BMC Oral Health. 2022 Nov 24;22(1):538. doi: 10.1186/s12903-022-02545-z.
BACKGROUND: Light-curing of materials during restorative dental procedures poses a risk for pulp tissue overheating. Therefore, the aim of this study was to investigate the effect of indirect air-cooling on pulp chamber temperatures during light-curing of varying volume teeth and absence/presence of resin-based composite (RBC) at different exposure time.
METHODS: The volume of 11 human teeth was measured by micro computed tomograph. An experimental rig controlled the thermal environment of the teeth and a thermocouple inserted retrograde into the root canal measured temperature changes. Pulp chamber temperature was measured with and without air-cooling on teeth without and with RBC at 15 s, 30 s and 60 s intervals. Generalized estimating equations were used for statistical analysis.

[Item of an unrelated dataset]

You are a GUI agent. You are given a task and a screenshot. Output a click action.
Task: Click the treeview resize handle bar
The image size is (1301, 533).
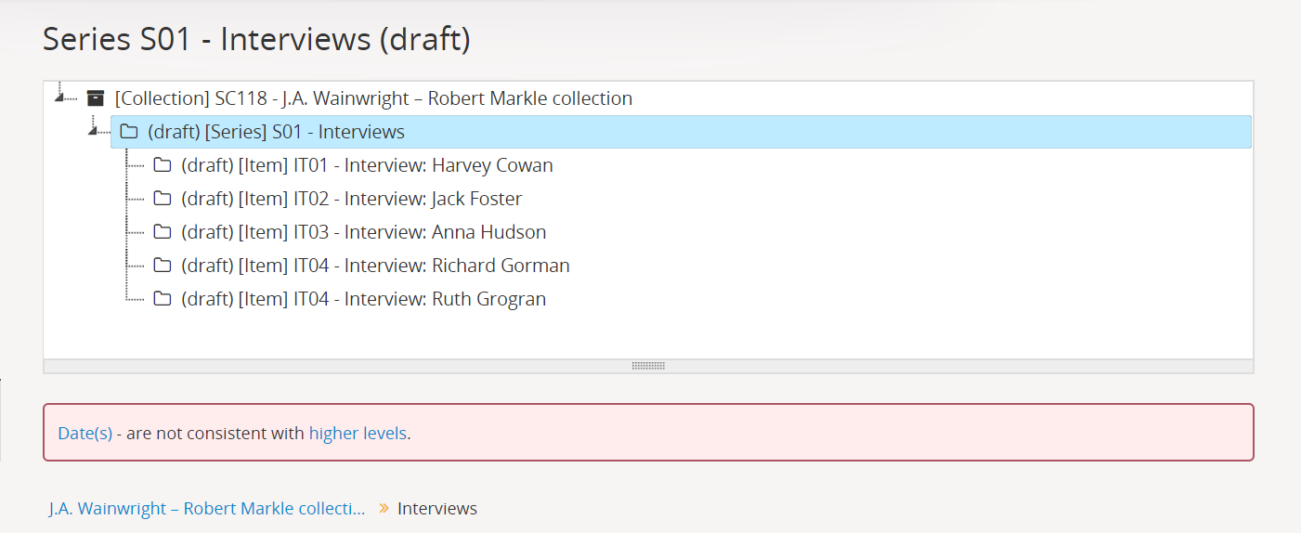(648, 366)
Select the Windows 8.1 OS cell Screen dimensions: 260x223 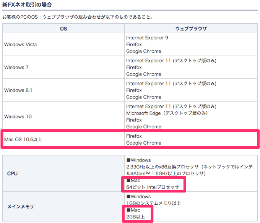[x=18, y=90]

RESULTS: The temperature increase with air-cooling (versus no air-cooling) was lower in teeth despite absence/presence of RBC (β = – 4.26, 95%CI – 5.33 and β = – 4.47, 95%CI – 5.60, respectively). With air-cooling, the temperature increase in teeth with RBC was lower compared to teeth without RBC (β = – 0.42, 95%CI -0.79; – 0.05). Higher teeth volume resulted in lower temperature increase with air-cooling than without air-cooling (β = – 0.04, 95%CI -0.07; – 0.01 and β = – 0.17, 95%CI -0.30; – 0.05, respectively).
CONCLUSIONS: Air-cooling resulted in lower pulp chamber temperature increase. Using air-cooling, the temperature increase was lower in teeth with RBC compared to teeth without RBC. Lower volume teeth resulted in higher temperature increase, thus they seemed to benefit more from air-cooling compared to higher volume teeth. Air-cooling could be an effective tool in controlling pulp temperature increase during light-curing, especially when the tooth volume is small.